За день перед отходом пришел с позиций срочно отозванный полк. Рота за ротой, походным маршем они совершили длинный путь. Запыленные и усталые, с разбитыми ногами, они вливались в казарму и задавали недоуменные вопросы: — В чем дело? Что случилось? Ведь на «нашем» фронте дела прекрасны! Полк наступал, нанося тяжелые удары красным партизанам. Они отступали по всей линии…

Трудно и грустно было сказать этим людям, что пришел приказ: «борьбе — конец». Капитуляция.

Недоумение сменилось тревогой. Отступать? — Куда? — Сдаваться? — Кому? — На каких условиях? — Что же будет дальше?

Некоторые старые эмигранты отнеслись к этому если не оптимистически, то все же с некоторой надеждой. Если удастся сдаться англичанам и американцам, то ничего страшного не ожидает. Только бы избежать лап «соотечественников».

Бывшие подсоветские насупились. От них первых мы услышали зловещее слово: «Выдадут!»

Услышали, но как-то не поверили. Разве это возможно?

* * *

Целый день суеты и забот. К вечеру разболелась у меня нога. Рана уже зажила, но оставшийся под коленной чашечкой осколок давал себя знать.

Любляна казалась затихшей и настороженной. На улицах не видно было ни штатских ни женщин. Куда-то носились военные машины, сновали домобранцы и наши. Особое возбуждение чувствовалось среди немцев. Для них война была закончена; личная жизнь сохранена. Перспективы любого плена, поскольку они не служили в частях «Эсэс», не пугала. В казарме у «хиповцев» слышались песни. Весело, с подъёмом они грузили свои вещи в громадные грузовики.

Когда ночь спустилась на землю, перед нашими казармами стали выстраиваться ряды обозных телег. Подошли и русские беженцы, вместе с нами оставлявшие насиженные места. Собрались и немногочисленные семьи «варягов».

Первыми должны были отбыть обозы первого и второго разряда. Возницы деловито осматривали упряжь и похлопывали лошадей. Устав за день, я прилегла на одну из телег. Надо мной — темный купол майского неба. Ни дуновения ветерка. Звезды мигают ласково и нежно. Как хороша природа, и как отвратителен кажется человек…

Тишина. Странная тишина, полная звуков.
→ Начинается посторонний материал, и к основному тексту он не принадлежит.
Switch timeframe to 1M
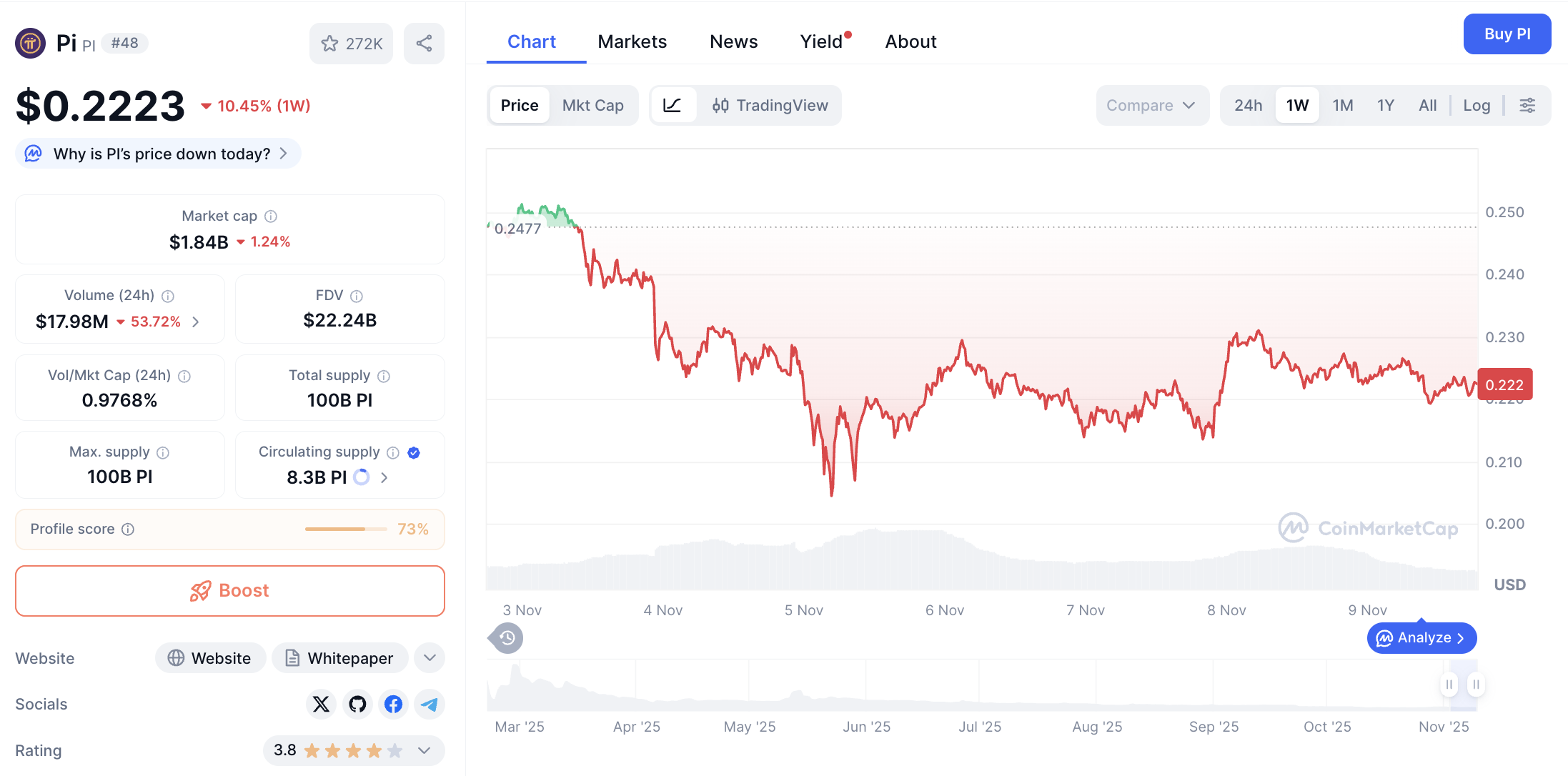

С дорог, уводящих вдаль, доносится скрип колес, глухая работа моторов грузовиков, шлепанье танков, глухой гомон отступающих частей и беженцев и встревоженный лай собак. И все же это — тишина. Затишье перед бурей.

Отступают тысячи, десятки, сотня тысяч. Идут наудачу, наугад бойцы, обозы боеприпасов, обозы Красного Креста, колонны беженцев. Идут по пути, ведущему через ущелья гор к Драве, к Австрии.

Забрезжила заря 8-го мая. Подошел и наш черед выступить и влиться в общий поток. Кто-то прочел молитву. Возницы перекрестились и погнали лошадей.

Город спал, или притворялся спящим. Из-за каждой занавески чувствовалось притаенное дыхание, из-за каждого окна — напряженный и не всегда доброжелательный взгляд. На окраине, туда, к Студенцу, что-то горело, и зарево румянило небо, но стрельбы не было. Она прекратилась со вчерашнего вечера.

Полк должен был выступить после нас. Наши дороги идут вместе до города Крань. Оттуда мы пойдем на Клагенфурт, а они, по особому назначению — очищать другую дорогу для отступающих частей и беженцев.

На душе неспокойно. С полком уходит мой племянник, единственный сын сестры, красивый, веселый, храбрый… За последние месяцы службы под одними знаменами он мне стал ближе и дороже, чем когда-либо. Тяжело расставаться с ним, уходящим в неизвестность — тяжелее, чем когда он был на фронте: там — судьба солдата, а здесь — коварство…

Только что вышли за заставу города, как сразу же включились в непрерывный поток отступающих людей. Перед нами идет 2-ой полк сербских добровольцев, за нами — словенцы домобранцы под командой майора Вука Рупника, сына генерала. У всех идущих сосредоточенные, пепельно-серые лица и затаенная тоска в глазах.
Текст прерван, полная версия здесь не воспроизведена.